Real estate-backed stablecoin USDR lost its peg to the U.S. dollar after a rush of redemptions caused a draining of liquid assets such as Dai (DAI) from its treasury, its project team has revealed.
USDR — backed by a mixture of cryptocurrencies and real-estate holdings — is issued by Tangible protocol, a decentralized finance project that seeks to tokenize housing and other real-world assets.
USDR is mostly traded on the Pearl decentralized exchange (DEX), which runs on Polygon.
An update on $USDR
Over a short period of time, all of the liquid $DAI from the $USDR treasury was redeemed.
This lead to an accelerated drawdown in the market cap.
Combined with the lack of DAI for redemptions, panic selling ensued, causing a depeg.
We’re working on…— Tangible (@tangibleDAO) October 11, 2023
In an Oct. 11 tweet, Tangible explained that over a short period of time, all of the liquid DAI from the USDR treasury was redeemed, leading to an accelerated drawdown in the market cap, adding:
"Combined with the lack of DAI for redemptions, panic selling ensued, causing a depeg."

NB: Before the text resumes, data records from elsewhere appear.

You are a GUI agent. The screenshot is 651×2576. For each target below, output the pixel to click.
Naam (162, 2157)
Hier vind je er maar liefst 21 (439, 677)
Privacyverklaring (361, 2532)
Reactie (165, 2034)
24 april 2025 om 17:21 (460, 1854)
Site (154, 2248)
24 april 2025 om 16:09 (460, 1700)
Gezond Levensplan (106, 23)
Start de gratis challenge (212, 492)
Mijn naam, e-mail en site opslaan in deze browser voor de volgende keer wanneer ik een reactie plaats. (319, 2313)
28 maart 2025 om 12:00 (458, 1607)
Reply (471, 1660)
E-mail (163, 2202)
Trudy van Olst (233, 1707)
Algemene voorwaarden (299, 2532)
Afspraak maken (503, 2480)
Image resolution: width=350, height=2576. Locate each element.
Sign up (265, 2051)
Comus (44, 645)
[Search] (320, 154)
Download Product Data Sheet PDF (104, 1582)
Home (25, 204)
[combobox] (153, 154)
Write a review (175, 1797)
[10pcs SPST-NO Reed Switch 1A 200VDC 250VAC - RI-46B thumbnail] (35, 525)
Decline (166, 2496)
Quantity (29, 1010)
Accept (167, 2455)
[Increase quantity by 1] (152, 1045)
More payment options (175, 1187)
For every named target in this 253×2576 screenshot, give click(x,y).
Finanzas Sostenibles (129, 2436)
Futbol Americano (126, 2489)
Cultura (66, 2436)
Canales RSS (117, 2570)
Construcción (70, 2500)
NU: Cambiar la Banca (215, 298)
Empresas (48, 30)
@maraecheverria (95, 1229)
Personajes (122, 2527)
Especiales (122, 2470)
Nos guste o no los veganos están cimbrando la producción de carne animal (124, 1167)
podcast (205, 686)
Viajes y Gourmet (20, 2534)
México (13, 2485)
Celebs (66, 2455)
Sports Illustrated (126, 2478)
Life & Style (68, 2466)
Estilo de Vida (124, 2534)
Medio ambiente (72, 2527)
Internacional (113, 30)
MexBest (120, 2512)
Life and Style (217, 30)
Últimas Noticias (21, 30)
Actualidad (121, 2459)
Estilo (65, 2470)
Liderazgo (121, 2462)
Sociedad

USDR experienced a flood of selling at around 11:30 am UTC, driving its price as low as $0.5040 per coin. It recovered slightly, to around $0.53 shortly afterward.
Despite the coin losing nearly 50% of its value, the project’s developers have vowed to provide “solutions” to the problem, saying it was merely a liquidity issue that has temporarily challenged redemptions.
“This is a liquidity issue,” they stated. “The real estate and digital assets backing $USDR still exist and will be used to support redemptions.”
Despite this loss to the treasury, the app’s official website stated on October 11 at 9:57 pm UTC that its assets are still worth more than the entire market cap of the coin.
14.74% of USDR’s collateral consists of Tangible (TNGBL) tokens, which are part of the coin’s native ecosystem. The team claims that the remaining 85.26% are collateralized by real-world housing and an “insurance fund.”
Related: Insurance, real estate: How asset tokenization is reshaping the status quo
Stablecoins are intended to always be worth $1 on the open market. But they sometimes lose their peg under extreme market conditions.
Circle’s USDC (USDC), the sixth-largest cryptocurrency by market cap as of October 11, fell to $0.885 per coin on March 11 when several banks in the U.S. went bankrupt, but it regained its peg on March 14. Terra’s UST lost its peg in May and never recovered. It is valued at $0.01 per coin as of October 11, according to data from Coinmarketcap.